木漿落水之後發出‘撲通’聲響,濺起一串水花,寒意直往上湧。
這裡已經臨九龍窟越來越近,陰氣自然也比黑水河的河水要重得多。
宋青小因為身份‘特殊’,是花了大價錢想要進入九龍窟內探險及追尋傳說的客人,自然不用動手,只看著幾人划動水波,將船推著往前走。
那小船並不大,但因船上載滿了貨物,還是頗為沉重。
再加上九龍窟內的水流從上而下湧出,小船相當於逆流而上,更是增加了難度,哪怕三個壯年小夥撐船,也都有種吃力的感覺。
船前行的速度並不快,逐漸駛往陰影之中,逼近那九龍窟的入口。
越是往入口處靠近,陰風便越重,‘嗚嗚’的風聲從洞穴之內傳揚出來,像是一種詭異的號角。
這風陰氣極重,三個年輕人被這陰風一吹,都直打哆嗦,感覺從頭涼到了腳。
宋青小的實力修為非同一般,她肉身又強橫異常,這陰氣壓根兒無法突破她肉身的防禦,因此她神色不變。
但除了她之外,船上還有一個也像是不受這股陰氣腐蝕——那就是相叔。
她盯著相叔的背影看,他站在船頭,用力划動著木漿,撥動水花間發出‘嘩嘩’的聲響。
這獨眼老頭兒可能已經感受到宋青小的注視了,但興許是之前與她一番聊天后被她套出了一些話的緣故,這會兒他哪怕知道宋青小在盯著他看,他也並沒有回頭,像是怕被她再繼續套出一些不該說的話了。
相叔這會兒不止身形未縮,甚至在陰氣吹來的情況下,他彷彿力量比先前更足。
宋青小便想起先前他說過的話,他當年在九龍窟內曾受過重傷,僥倖被救活。
一般人在經歷那樣的生死劫後,哪怕失去記憶,但仍會對於險些丟掉了性命的地方生出心有餘悸的感覺,繼而不敢再輕易踏足。
可這相叔卻偏偏反其道而行之,他不止在傷愈之後重新回到九龍窟,反倒從其話中透出的意思看出,他每個月都會在固定的時間,捎滿一船貨物,送往九龍窟內的玉侖虛境之中。
據相叔所說,他當年無意中發現玉侖虛境所居住的避世而居的族人,便與他們進行交易,雙方各取所需,每月一行,已經進行了數十年之久。

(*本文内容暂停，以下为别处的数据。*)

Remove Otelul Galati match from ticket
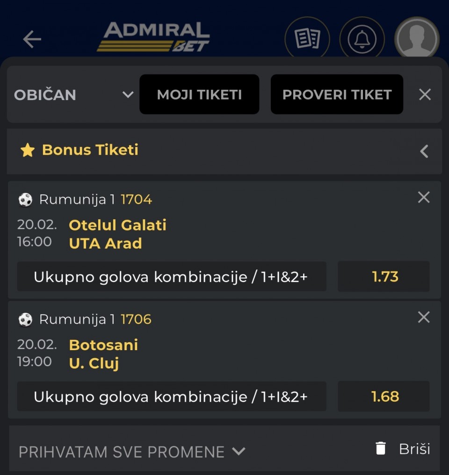click(x=423, y=198)
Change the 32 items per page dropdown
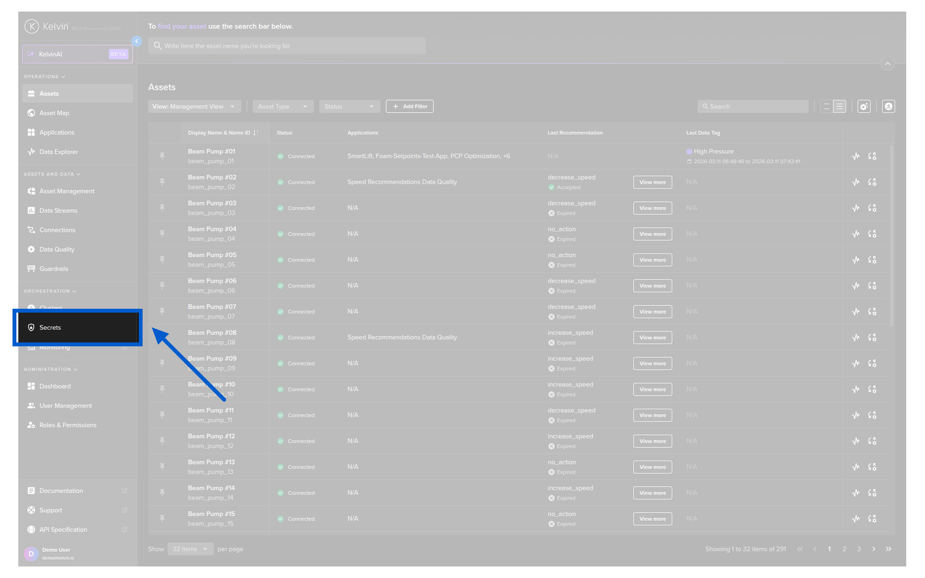 click(x=190, y=549)
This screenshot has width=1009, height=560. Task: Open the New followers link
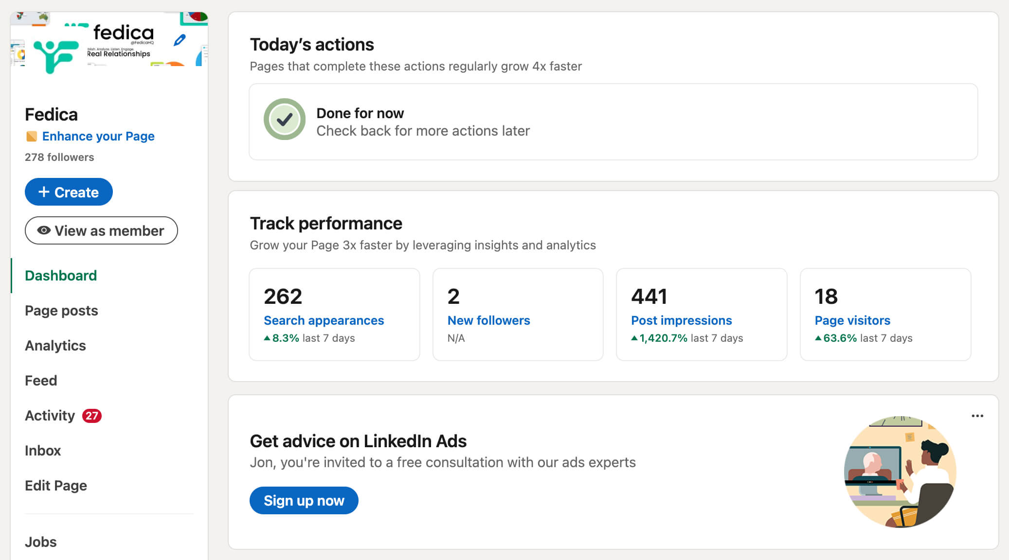pyautogui.click(x=488, y=320)
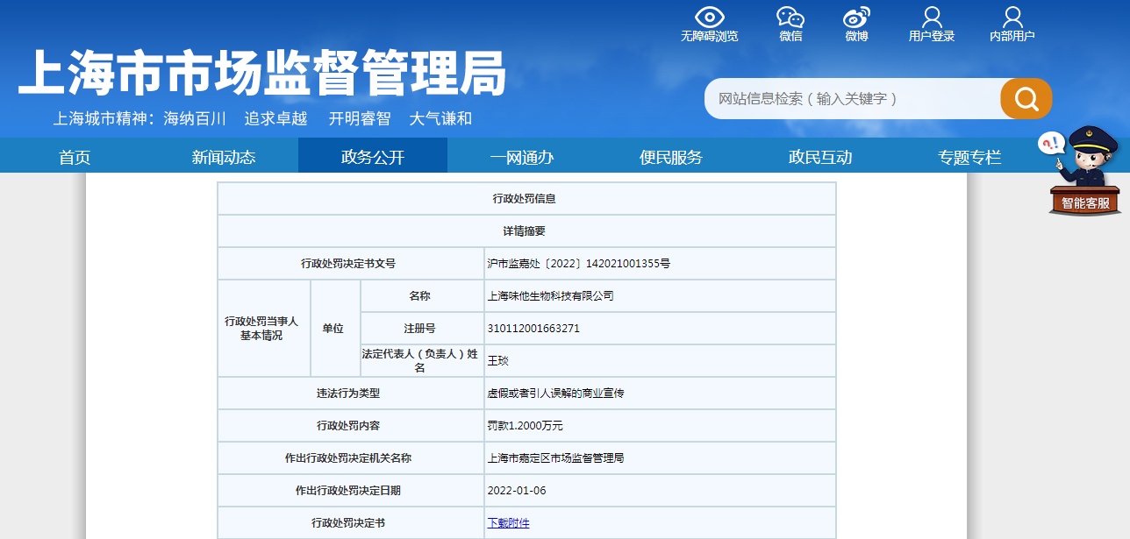This screenshot has height=539, width=1130.
Task: Click the penalty document number cell
Action: [579, 264]
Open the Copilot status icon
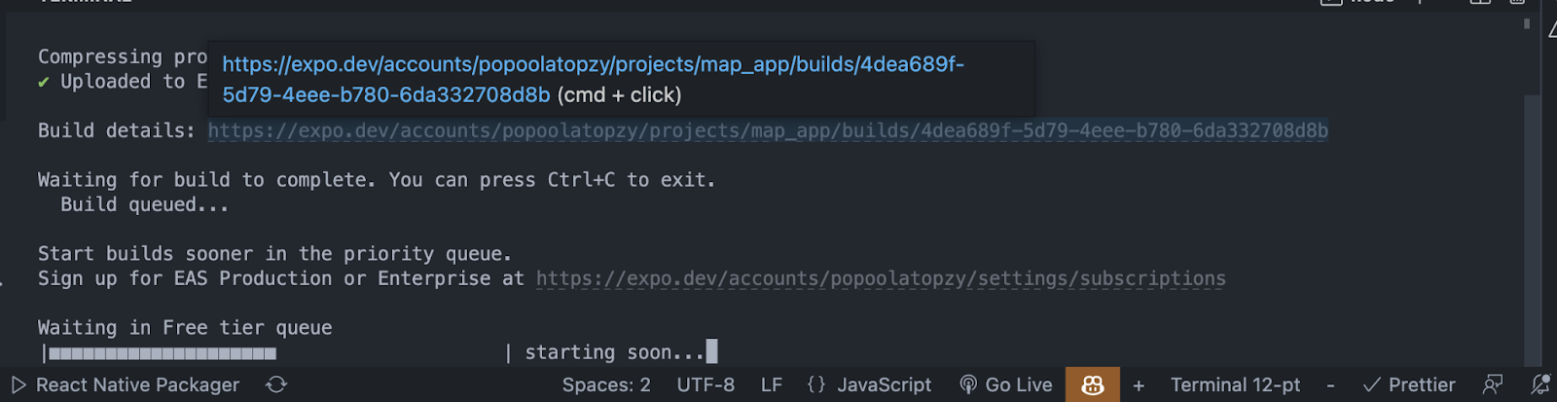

他生活在凡塵俗世之中,這些年來據青年所說,因揀寶、替好奇的遊客領路,賺取豐厚的薪酬。
照理來說,他的生活在當地人中應該算是極為富裕的。
可從他打扮看來,他衣著普通,與這幾個青年相同,看上去身體消瘦,並不像是時常大魚大肉。
那麼他賺取的錢去了哪裡呢?
宋青小的目光移到了船艙正中,那裡堆積著如小山般的凍肉,都是些被料理乾淨的動物。
相叔賺取的錢,恐怕十有八九都每月購買了這些物資,送入玉侖虛境中。
但他自己也說,玉侖虛境的人避世而居,從當年為躲避戰亂進入玉侖虛境後,便不再外出,與外界的人打交道,而僅靠他往返與九龍窟與外界之間。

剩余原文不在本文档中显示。